_Records to use_
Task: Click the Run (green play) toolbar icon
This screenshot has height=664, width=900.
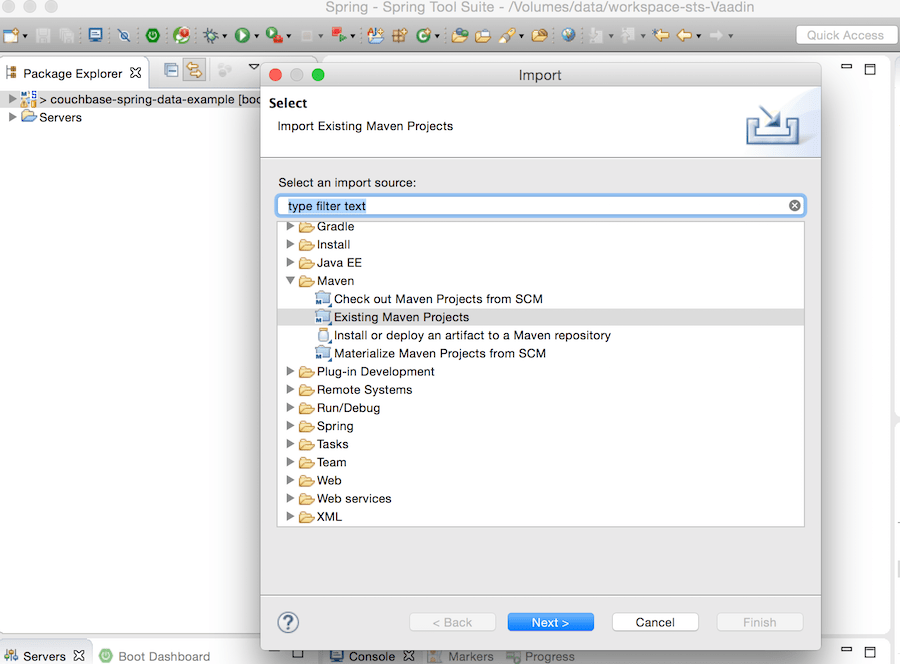Action: pyautogui.click(x=240, y=35)
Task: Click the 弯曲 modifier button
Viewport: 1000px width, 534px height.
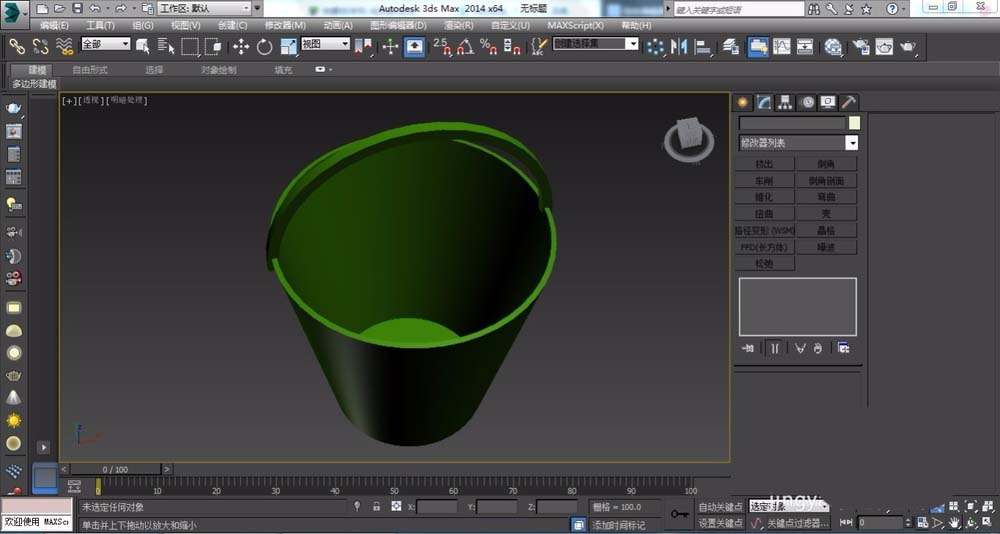Action: [826, 197]
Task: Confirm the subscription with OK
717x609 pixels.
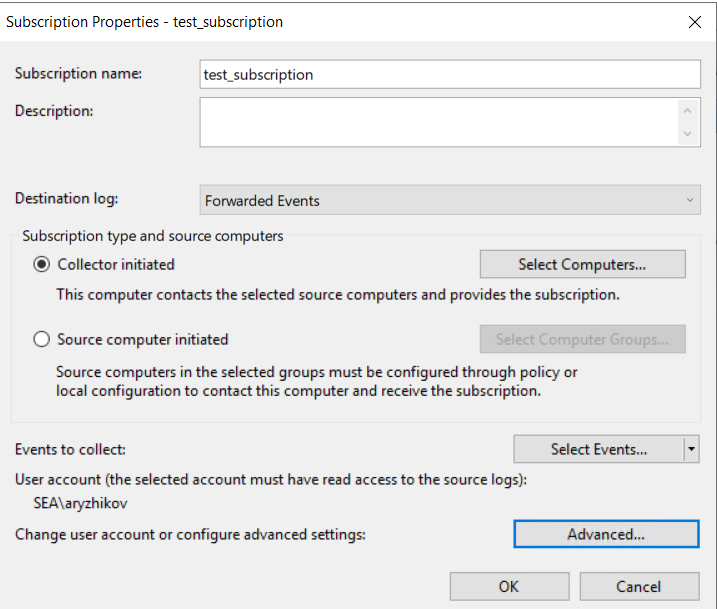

_What is asked_
Copy out every line of the records above exactly, leaving out the pictures.

_Task answer_
Task: Click the Run (green play) toolbar icon
This screenshot has height=664, width=900.
Action: pyautogui.click(x=240, y=35)
Task: Click the 弯曲 modifier button
Viewport: 1000px width, 534px height.
Action: [826, 197]
Task: Confirm the subscription with OK
717x609 pixels.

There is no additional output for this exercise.